Log Transformation: This applies the log transformation to the column using np.log1p, which is equivalent to np.log(1 + x). It then calculates the skewness of the transformed column and prints it.

Square Root Transformation: This applies the square root transformation to the column using np.sqrt. It then calculates the skewness of the transformed column and prints it.

Box-Cox Transformation: 
- To ensure that the code works without crashing we have included Error Handling in this part of the code.
- ValueError will capture if any of the data is non-positive and will print a message indicating that the Box-Cox transformation has failed for the specific column and provides an error message. 


In [None]:
# Determine the best transformation
transformations = {
    'log': log_skewness,
    'sqrt': sqrt_skewness,
    'boxcox': boxcox_skewness
    }

best_transformation = min(transformations, key=transformations.get)
print(f"\nBest transformation for {column}: {best_transformation}")
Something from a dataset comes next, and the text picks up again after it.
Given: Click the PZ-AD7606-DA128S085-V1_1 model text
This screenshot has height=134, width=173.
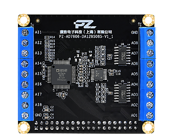Looking at the screenshot, I should [x=86, y=37].
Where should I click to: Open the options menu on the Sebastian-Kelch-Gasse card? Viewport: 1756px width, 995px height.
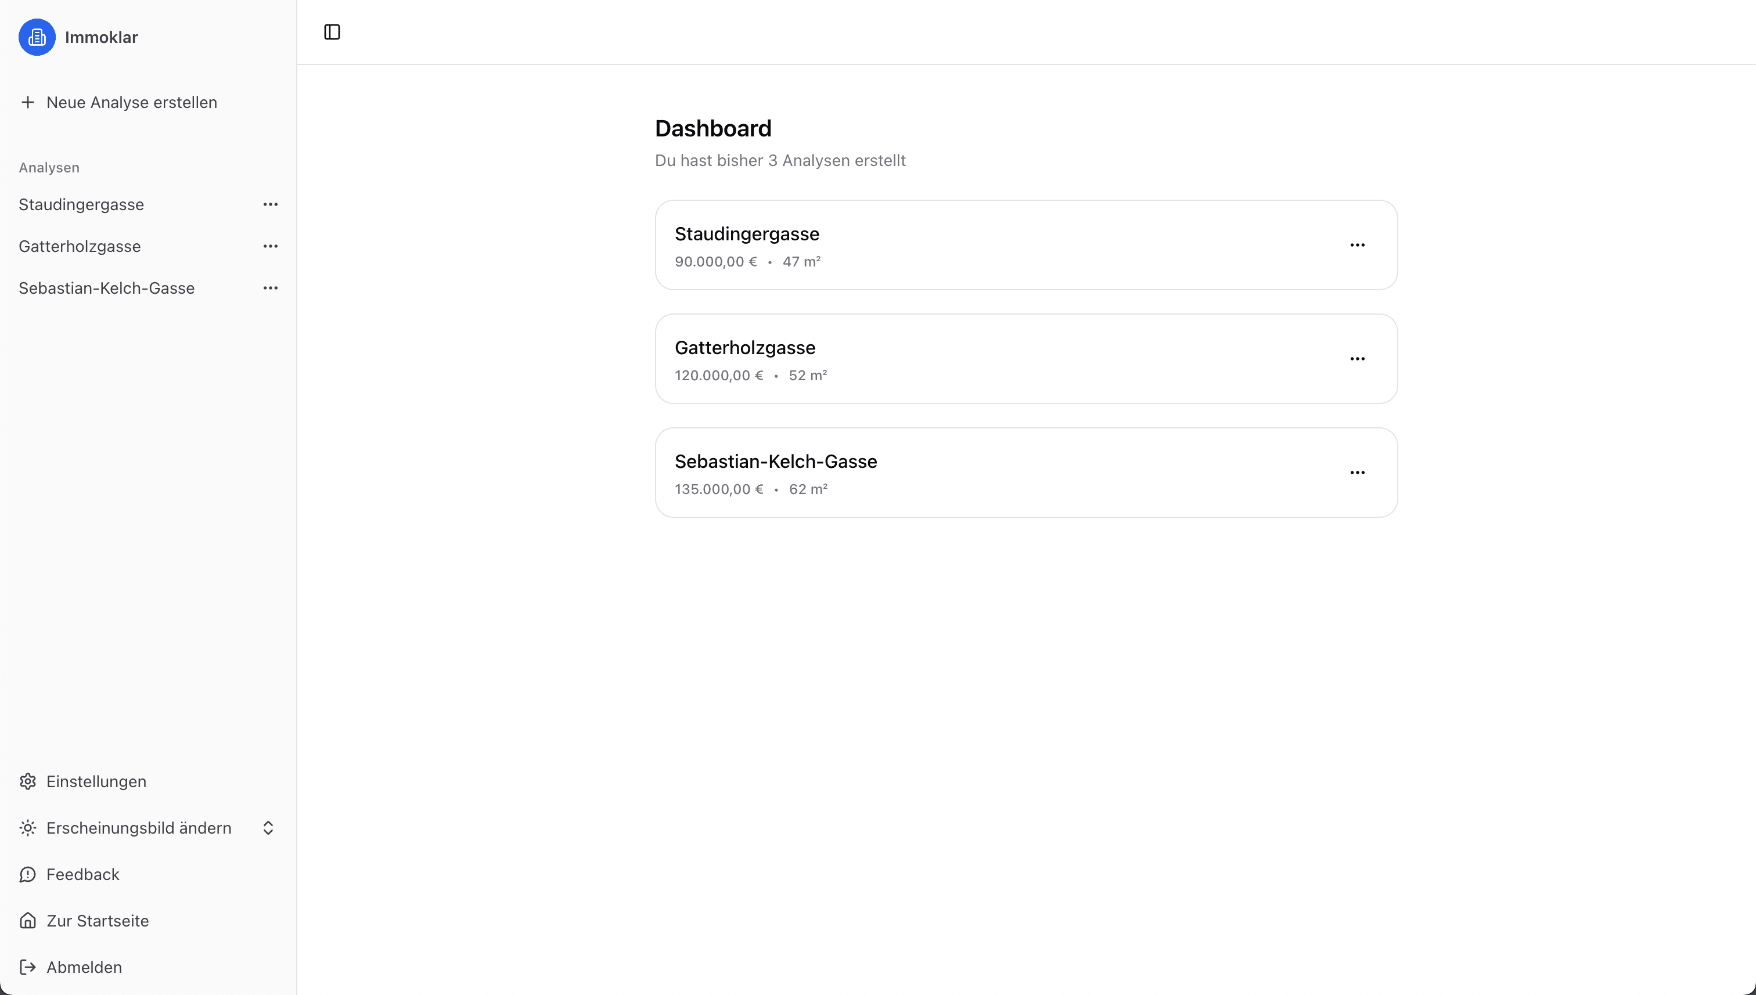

This creates a dictionary with the skewness values for each transformation. It then finds the transformation with the lowest skewness (i.e., the best transformation) and prints it.

In [None]:
# Apply the best transformation
if best_transformation == 'log':
    self.df[column] = log_transformed
elif best_transformation == 'sqrt':
    self.df[column] = sqrt_transformed
elif best_transformation == 'boxcox':
    self.df[column] = 

This applies the best transformation to the column based on the lowest skewness value.

Some reasons behind reducing skewness are:

- Statistical Assumptions: Many statistical methods assume that the data is normally distributed. Reducing skewness can help meet these assumptions and improve the performance of these methods.

- Model Performance: In machine learning, the choice of transformation can impact model performance. It's often a good idea to experiment with different transformations and evaluate their impact on the model.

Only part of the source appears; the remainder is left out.